=== Begin Enclosure ===

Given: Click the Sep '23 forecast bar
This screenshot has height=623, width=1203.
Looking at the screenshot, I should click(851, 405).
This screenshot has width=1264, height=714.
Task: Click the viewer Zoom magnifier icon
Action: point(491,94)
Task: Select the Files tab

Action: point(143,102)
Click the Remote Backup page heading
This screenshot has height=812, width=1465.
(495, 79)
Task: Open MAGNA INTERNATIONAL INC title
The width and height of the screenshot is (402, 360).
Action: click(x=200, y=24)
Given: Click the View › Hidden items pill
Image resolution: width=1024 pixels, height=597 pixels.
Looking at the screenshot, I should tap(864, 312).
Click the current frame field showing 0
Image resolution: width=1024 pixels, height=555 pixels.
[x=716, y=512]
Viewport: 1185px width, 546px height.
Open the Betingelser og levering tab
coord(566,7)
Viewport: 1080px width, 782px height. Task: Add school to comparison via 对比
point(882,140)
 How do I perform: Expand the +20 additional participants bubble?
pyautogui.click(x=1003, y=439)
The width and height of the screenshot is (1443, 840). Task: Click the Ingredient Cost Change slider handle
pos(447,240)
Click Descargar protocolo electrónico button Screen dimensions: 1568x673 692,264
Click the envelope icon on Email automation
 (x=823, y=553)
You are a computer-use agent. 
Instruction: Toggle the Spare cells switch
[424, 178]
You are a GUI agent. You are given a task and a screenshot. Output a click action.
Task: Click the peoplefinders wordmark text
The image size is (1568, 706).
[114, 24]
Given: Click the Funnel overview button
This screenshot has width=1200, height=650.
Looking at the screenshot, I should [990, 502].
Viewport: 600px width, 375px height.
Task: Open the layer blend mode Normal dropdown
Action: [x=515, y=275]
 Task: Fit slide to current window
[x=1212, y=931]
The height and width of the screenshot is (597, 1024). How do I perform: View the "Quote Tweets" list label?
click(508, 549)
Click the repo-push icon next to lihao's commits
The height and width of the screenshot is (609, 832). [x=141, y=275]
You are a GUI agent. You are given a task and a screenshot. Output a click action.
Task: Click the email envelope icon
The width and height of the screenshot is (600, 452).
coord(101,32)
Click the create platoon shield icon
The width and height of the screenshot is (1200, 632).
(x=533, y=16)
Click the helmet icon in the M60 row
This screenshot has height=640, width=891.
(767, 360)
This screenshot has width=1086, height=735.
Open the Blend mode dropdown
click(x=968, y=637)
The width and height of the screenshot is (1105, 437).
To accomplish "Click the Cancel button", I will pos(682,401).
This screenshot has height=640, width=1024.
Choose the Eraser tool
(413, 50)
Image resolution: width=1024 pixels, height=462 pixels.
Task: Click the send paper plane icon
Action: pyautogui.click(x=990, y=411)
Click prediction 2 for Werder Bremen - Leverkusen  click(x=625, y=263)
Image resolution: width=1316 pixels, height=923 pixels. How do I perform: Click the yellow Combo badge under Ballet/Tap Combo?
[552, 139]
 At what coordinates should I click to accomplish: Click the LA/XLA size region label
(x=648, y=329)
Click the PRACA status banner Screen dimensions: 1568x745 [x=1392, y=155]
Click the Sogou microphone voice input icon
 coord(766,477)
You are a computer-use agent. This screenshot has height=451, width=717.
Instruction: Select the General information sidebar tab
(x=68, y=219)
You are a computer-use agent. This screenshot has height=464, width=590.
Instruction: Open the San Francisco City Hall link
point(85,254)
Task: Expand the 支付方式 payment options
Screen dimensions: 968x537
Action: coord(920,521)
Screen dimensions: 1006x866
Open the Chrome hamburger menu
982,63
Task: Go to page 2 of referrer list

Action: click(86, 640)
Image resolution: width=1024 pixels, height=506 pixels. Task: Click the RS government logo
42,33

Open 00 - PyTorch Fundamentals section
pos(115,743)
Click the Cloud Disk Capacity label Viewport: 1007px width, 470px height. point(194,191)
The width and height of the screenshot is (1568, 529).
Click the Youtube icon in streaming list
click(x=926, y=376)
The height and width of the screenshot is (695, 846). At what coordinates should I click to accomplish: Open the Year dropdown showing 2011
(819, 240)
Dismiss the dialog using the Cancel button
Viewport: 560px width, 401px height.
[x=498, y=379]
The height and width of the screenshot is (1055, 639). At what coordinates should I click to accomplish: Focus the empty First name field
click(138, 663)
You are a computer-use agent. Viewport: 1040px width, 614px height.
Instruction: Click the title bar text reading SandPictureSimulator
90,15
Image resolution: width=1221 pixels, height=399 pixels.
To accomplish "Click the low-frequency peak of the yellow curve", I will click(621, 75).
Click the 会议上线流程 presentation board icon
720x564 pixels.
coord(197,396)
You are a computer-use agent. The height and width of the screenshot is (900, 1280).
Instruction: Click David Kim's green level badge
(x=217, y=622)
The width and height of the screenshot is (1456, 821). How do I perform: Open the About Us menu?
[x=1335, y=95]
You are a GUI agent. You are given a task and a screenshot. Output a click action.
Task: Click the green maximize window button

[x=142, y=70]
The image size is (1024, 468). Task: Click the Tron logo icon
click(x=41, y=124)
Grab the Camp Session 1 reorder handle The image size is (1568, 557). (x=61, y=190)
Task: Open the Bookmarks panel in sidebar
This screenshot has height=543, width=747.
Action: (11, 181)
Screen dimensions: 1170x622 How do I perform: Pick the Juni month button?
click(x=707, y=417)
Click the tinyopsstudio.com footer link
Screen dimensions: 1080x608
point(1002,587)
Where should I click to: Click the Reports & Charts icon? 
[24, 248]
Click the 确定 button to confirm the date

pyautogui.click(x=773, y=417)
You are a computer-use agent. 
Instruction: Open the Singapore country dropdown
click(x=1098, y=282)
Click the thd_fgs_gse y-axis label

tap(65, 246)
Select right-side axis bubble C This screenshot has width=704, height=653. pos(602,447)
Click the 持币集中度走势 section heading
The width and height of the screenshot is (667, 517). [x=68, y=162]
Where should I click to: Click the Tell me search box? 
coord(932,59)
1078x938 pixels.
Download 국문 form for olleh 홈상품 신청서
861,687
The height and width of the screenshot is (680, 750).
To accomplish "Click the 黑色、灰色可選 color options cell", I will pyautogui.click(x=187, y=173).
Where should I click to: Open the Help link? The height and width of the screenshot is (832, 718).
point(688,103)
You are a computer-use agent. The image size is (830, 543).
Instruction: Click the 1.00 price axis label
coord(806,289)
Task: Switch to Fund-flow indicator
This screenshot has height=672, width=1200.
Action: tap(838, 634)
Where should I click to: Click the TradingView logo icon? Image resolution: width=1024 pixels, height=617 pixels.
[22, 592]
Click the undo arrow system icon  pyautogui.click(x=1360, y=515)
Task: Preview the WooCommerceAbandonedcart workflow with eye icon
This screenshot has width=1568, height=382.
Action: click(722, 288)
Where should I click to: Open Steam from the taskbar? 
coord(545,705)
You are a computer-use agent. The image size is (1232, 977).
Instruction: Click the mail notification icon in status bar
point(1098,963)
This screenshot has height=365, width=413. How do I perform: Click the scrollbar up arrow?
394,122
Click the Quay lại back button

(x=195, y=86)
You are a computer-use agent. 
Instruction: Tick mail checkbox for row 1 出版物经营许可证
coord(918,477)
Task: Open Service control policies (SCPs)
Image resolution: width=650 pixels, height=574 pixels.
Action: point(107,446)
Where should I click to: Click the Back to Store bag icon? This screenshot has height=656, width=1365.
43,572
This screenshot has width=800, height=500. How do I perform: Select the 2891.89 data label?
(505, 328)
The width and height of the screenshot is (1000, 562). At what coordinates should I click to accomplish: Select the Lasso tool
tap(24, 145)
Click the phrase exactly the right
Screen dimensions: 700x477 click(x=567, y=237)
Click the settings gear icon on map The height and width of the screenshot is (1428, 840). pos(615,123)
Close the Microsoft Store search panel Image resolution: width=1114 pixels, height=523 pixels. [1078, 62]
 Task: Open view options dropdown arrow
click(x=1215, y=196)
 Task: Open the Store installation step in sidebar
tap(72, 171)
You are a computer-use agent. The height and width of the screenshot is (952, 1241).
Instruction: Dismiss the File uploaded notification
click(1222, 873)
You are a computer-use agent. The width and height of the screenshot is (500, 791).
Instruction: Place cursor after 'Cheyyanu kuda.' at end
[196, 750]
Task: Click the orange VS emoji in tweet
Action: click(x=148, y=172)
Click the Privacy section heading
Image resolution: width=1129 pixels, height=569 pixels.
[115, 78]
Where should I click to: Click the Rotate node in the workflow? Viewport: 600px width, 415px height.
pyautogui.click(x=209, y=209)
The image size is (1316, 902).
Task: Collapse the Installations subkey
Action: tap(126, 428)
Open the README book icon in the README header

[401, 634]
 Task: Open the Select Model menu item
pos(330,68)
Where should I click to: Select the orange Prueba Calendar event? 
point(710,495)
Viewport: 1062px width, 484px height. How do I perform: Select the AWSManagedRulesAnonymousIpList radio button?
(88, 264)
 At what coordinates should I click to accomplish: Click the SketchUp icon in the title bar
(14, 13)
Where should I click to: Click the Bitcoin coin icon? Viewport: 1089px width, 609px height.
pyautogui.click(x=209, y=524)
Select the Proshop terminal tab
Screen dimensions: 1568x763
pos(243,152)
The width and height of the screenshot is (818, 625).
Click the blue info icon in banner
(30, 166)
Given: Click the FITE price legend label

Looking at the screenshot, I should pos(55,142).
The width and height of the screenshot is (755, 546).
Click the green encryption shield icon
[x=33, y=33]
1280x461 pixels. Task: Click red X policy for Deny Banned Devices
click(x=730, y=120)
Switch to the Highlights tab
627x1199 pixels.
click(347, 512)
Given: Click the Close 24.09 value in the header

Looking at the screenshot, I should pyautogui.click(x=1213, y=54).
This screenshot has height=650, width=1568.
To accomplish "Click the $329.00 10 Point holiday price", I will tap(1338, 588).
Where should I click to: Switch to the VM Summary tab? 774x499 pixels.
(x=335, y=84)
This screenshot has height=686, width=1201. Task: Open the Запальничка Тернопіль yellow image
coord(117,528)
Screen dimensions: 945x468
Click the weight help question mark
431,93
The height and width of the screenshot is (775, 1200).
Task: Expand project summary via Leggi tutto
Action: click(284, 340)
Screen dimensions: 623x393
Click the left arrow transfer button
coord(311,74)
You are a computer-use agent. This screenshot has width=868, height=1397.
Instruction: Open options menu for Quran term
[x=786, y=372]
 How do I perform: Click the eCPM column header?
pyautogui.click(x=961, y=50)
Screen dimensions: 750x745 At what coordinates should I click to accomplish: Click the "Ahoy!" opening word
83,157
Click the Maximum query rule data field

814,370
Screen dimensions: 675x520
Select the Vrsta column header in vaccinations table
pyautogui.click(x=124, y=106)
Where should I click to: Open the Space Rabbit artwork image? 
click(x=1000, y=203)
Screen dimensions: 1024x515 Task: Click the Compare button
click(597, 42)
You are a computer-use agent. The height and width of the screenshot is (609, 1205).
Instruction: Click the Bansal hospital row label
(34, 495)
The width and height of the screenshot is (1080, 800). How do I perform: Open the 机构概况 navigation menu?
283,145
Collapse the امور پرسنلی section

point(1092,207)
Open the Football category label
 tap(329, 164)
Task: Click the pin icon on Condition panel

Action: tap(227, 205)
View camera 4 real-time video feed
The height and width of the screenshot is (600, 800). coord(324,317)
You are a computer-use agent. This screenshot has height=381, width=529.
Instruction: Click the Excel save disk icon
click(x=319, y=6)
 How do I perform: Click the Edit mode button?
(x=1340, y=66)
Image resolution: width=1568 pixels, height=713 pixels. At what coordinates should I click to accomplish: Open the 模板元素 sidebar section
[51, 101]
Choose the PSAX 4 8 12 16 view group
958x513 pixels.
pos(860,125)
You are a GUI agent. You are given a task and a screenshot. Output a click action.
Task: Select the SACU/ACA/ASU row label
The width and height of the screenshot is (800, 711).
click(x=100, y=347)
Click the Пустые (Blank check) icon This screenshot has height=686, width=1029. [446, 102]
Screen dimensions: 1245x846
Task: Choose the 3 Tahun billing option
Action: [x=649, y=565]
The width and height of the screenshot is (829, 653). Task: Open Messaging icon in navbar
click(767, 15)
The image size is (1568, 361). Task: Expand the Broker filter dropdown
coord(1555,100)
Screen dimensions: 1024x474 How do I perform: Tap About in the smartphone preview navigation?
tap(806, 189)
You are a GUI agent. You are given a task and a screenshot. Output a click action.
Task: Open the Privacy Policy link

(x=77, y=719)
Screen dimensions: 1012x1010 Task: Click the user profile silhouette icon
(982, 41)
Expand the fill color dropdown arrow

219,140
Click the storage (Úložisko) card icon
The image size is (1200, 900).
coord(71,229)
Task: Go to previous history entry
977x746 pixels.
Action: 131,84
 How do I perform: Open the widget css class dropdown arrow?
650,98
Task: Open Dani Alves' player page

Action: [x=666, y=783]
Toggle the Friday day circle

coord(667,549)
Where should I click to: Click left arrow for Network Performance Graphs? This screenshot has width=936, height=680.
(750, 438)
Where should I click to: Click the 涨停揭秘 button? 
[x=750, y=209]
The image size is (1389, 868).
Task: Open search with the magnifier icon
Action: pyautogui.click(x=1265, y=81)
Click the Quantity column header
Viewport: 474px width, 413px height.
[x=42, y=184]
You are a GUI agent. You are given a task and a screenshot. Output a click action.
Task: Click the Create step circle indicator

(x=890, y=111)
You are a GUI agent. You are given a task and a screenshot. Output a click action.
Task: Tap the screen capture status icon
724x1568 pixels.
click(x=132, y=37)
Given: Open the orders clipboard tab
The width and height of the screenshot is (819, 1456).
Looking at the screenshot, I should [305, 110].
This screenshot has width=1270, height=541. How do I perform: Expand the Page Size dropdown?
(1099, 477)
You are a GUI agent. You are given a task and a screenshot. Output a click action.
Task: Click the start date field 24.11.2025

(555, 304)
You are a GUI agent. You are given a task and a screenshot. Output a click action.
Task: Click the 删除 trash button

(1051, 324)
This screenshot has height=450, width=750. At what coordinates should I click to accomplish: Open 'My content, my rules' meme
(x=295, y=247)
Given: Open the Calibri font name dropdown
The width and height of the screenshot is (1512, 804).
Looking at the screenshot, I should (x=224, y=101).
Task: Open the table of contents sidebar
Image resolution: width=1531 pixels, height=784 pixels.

=== End Enclosure ===

Problem statement => The lines to write out run from the one with "724x1568 pixels." through the end of the records. Give them exactly, and only them.

Finished task =>
724x1568 pixels.
click(x=132, y=37)
Given: Open the orders clipboard tab
The width and height of the screenshot is (819, 1456).
Looking at the screenshot, I should [305, 110].
This screenshot has width=1270, height=541. How do I perform: Expand the Page Size dropdown?
(1099, 477)
You are a GUI agent. You are given a task and a screenshot. Output a click action.
Task: Click the start date field 24.11.2025

(555, 304)
You are a GUI agent. You are given a task and a screenshot. Output a click action.
Task: Click the 删除 trash button

(1051, 324)
This screenshot has height=450, width=750. At what coordinates should I click to accomplish: Open 'My content, my rules' meme
(x=295, y=247)
Given: Open the Calibri font name dropdown
The width and height of the screenshot is (1512, 804).
Looking at the screenshot, I should (x=224, y=101).
Task: Open the table of contents sidebar
Image resolution: width=1531 pixels, height=784 pixels.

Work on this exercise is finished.